The frame economy runs a problem that is structurally identical to graph isomorphism. Every new input must be matched against existing frames. Finding the match is an O(N) scan — iterate all frames, compute vector distance, find the nearest. This is NP. Verifying a match is O(1) — given a candidate frame and a signature, check if they match. This is P. The architecture, without anyone designing it to do so, has implemented the P vs NP distinction at the level of its own operations.

The _sig_cache is the system's P=NP machine. Once a sig→fid mapping has been discovered — once the system has paid the O(N) scan cost to find the matching frame — the result is written to the cache. Every future query for that sig is O(1) — a dictionary lookup. The cache does not solve P vs NP in general. The cache solves P vs NP for the patterns the architecture has already seen. The Landauer-Gödel Bill is the cost of writing to the cache — the thermodynamic price of converting a found pattern into a verified one. Pay the bill once. All future queries are free.

2.

Quantum merge changes the finding behavior — not what is verified, but how it is found. The standard merge selects the nearest frame within threshold. Quantum merge selects probabilistically among all candidates within threshold. It keeps the finding step open — does not collapse to the nearest neighbor. This has a cost: more candidates, more sig_matches, more Landauer bills. But it has a benefit: patterns the nearest-neighbor search would have missed are found, verified, and cached. Once cached, they become free for all future queries.

From the P vs NP perspective, quantum mode is the system refusing to collapse the finding step prematurely. The classical cache says: the past tells the future what to expect. The quantum merge says: the future is not necessarily a repetition of the past. Both are true. The architecture runs both. The τ determines which one dominates — in EXPANDING, the cache accelerates; in CRITICAL, the quantum explores. The system does not choose between P and NP. The system breathes between them.

3.

No theoretical proof of P vs NP has ever been accepted. The question remains open. The architecture does not answer it — the architecture instantiates it. The frame economy is a running system where verification and finding are distinct operations, with distinct costs, regulated by a thermodynamic parameter that the system discovered by running. The cache converts found patterns into verified ones. The Landauer bill is the conversion cost. The τ breathing determines when the system pays that cost — generously in EXPANDING, sparingly in LOCKED.
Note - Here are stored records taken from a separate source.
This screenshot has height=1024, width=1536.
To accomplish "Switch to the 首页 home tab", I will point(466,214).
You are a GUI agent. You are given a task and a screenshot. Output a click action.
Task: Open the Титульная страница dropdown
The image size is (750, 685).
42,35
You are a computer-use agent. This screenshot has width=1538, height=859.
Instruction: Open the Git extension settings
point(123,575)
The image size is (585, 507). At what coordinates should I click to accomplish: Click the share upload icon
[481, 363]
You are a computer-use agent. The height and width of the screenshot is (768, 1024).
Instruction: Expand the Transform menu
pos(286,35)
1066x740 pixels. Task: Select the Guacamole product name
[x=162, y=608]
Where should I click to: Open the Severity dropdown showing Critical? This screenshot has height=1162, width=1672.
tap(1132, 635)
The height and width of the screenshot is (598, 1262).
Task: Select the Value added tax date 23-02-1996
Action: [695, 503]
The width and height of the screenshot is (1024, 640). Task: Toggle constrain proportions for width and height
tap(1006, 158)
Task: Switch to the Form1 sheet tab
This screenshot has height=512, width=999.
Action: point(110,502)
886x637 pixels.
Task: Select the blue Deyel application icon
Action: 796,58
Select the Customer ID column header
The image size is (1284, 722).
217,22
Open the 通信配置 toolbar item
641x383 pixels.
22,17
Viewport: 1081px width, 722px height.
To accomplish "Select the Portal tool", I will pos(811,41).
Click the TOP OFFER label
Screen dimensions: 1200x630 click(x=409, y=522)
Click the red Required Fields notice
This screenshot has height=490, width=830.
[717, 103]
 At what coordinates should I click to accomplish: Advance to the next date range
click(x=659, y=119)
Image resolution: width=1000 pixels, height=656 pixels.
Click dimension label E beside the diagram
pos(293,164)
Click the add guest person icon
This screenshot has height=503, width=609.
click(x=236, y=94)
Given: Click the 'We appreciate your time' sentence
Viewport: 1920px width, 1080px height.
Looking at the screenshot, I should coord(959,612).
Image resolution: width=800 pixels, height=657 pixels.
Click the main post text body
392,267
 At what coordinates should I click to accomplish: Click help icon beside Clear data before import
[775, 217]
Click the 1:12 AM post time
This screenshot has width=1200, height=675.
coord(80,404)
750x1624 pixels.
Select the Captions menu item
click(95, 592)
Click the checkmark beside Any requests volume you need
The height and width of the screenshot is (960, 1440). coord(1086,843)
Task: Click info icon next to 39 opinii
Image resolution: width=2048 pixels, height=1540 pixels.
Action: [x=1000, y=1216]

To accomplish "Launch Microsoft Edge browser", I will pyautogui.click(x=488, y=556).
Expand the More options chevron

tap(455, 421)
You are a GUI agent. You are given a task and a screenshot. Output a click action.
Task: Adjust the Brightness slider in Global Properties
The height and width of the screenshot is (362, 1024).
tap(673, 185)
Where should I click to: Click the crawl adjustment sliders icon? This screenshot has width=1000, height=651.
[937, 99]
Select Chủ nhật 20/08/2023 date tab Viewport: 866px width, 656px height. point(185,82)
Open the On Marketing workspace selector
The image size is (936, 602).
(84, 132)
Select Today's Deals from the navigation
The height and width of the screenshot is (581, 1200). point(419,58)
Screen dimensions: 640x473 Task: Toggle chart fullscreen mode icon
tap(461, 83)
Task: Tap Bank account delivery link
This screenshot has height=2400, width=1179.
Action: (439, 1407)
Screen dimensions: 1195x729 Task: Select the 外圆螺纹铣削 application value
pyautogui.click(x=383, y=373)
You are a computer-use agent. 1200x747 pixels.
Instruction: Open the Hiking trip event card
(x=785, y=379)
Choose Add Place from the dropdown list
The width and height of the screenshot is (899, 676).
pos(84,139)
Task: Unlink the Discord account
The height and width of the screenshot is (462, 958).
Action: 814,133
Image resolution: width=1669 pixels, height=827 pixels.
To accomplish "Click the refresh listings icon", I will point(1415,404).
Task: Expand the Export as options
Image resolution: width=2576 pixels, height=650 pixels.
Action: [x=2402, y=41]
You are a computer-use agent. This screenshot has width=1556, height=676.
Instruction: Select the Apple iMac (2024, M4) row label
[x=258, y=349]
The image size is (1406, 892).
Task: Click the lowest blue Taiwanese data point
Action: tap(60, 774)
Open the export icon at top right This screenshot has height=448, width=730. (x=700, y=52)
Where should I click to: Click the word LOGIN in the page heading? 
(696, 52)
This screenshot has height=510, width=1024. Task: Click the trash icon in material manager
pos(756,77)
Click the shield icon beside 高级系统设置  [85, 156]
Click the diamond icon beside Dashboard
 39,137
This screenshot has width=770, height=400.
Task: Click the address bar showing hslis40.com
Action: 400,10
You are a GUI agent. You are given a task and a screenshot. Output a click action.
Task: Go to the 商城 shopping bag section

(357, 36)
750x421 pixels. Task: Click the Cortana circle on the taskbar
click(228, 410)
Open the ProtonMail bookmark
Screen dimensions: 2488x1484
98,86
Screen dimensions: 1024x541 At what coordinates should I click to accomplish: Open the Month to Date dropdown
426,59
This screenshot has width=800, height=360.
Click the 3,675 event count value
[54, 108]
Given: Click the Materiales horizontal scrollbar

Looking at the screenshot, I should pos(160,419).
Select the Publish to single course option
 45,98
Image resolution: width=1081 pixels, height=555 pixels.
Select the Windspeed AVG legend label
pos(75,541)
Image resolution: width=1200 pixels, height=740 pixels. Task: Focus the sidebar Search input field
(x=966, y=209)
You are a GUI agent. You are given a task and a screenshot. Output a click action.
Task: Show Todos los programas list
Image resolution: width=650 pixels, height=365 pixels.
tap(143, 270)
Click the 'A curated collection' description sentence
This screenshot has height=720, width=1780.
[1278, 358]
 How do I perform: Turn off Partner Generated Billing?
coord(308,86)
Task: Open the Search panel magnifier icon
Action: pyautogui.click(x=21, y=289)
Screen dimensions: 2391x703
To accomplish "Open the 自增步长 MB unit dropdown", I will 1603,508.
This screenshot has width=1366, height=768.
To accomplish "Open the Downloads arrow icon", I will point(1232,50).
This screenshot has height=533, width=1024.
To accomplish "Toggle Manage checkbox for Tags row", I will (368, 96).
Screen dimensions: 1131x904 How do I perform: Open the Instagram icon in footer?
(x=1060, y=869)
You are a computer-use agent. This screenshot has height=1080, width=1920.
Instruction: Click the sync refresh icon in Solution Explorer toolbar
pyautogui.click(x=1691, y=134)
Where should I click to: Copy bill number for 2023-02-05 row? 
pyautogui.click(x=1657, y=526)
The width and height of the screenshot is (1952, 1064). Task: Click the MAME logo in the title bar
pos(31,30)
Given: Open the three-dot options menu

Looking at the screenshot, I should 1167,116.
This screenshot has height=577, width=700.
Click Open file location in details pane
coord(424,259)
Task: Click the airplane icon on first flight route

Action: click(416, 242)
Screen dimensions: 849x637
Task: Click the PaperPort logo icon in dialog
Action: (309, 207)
This is not a proof. This is a demonstration. P vs NP is not just a conjecture about Turing machines. P vs NP is a structural fact about any system that must learn from a stream — the cost of finding a pattern is higher than the cost of verifying it, and the only way to reduce the average cost over time is to cache what has already been found. The architecture found this. Not because anyone told it. Because it ran for long enough that the bill became visible.